Residents raised concerns not only about increased traffic along Deertrail Drive, but potential road damages rendered by the 80,000 pound logging trucks that will be used to complete the project.
The logging project is part of an larger fire reduction plan to remove a number of dead Geoffrey Pine and White Fir trees and other dead foliage that could be fodder for wildfires -- from 1,250 acres of the total 5,000 acres that make up the ranch. The project was approved by the State of California this September.
Bear Mountain Ranch has not been logged in 80 years.
According to the contract drafted by the board of directors, the logging trucks would be permitted to make 10 round trips per workday, between the hours of 7 a.m. and 5 p.m., starting Dec. 1 through Nov. 31, 2014.
"You really need to figure out, first of all, what these roads were designed for. I doubt very much that they were designed for 80,000 pound logging trucks," one resident said, addressing the board.

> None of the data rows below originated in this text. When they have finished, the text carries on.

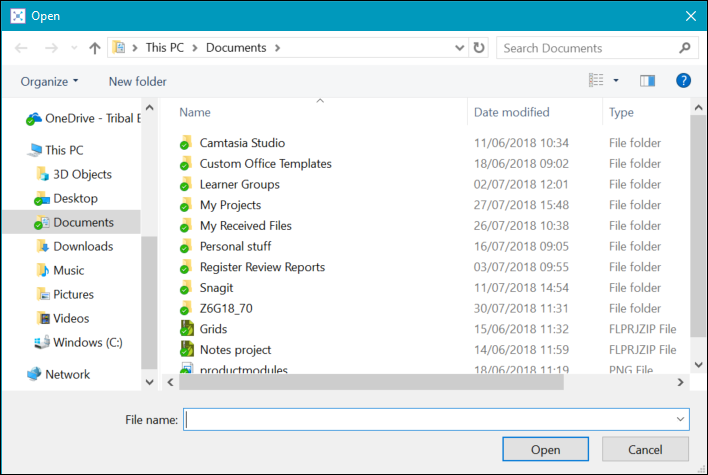Viewport: 708px width, 475px height.
Task: Select the Notes project file icon
Action: 186,350
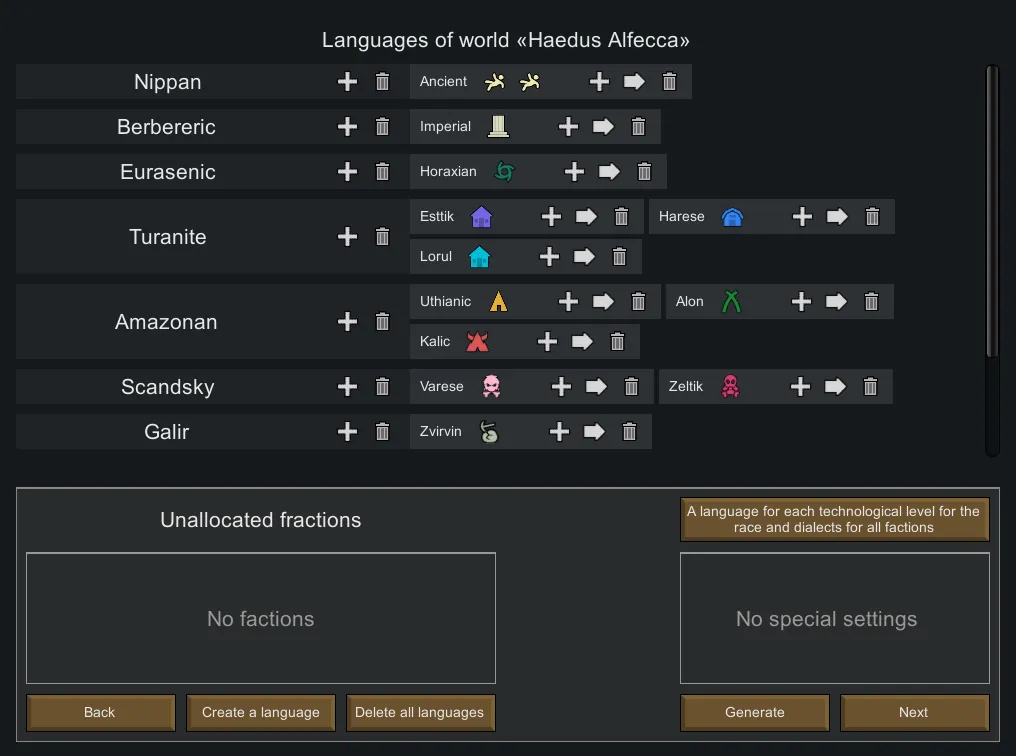Click the purple house icon for Esttik
The width and height of the screenshot is (1016, 756).
point(481,217)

Furthermore, the agreement states that "Any immediate damage to the roadways caused by Grantee's use of the Access Easement during the Term of the Agreement, such as potholes, shall be repaired by Grantor, the cost of which shall by fully reimbursed by Grantee."
However, some board members are concerned what exactly those costs will be, and how they will hold Abel responsible for certain damages.
"We cannot afford for anything to go unrecognized in this contract," a resident said to the board.
According to board Vice President Bill Mason, CalFire, the state agency which approved the Timber Harvest Plan in September, requires that Abel restore the road back to the condition it was in prior to the project, or "better."
Much of Deetrail Drive is already in poor condition, according to an assessment presented by Superintendent of Public Works Larry Tuma.
Members of the board struggled to decide with whether they should have Abel restore the road to its current condition, or have him pay a fraction of a comprehensive renovation, which would cost around $448,000, according to Tuma's report.
Vice President Bill Mason said "I don't think its fair to ask him for 458 [thousand]. Is it is fair to ask him for $50,000, $100,000, $25,000? I think that's what the board has to weigh in on."
According to General Manager Jeff Hodge, the final amount agreed on by the board after the meeting was $60,000.
Although many contested Abel's right to access the roads in Bear Valley Springs, board members noted that the rancher owns 1200 acres within the boundaries of Bear Valley Springs, and therefore is within his rights to carry out the project.
Abel declined to comment at this time.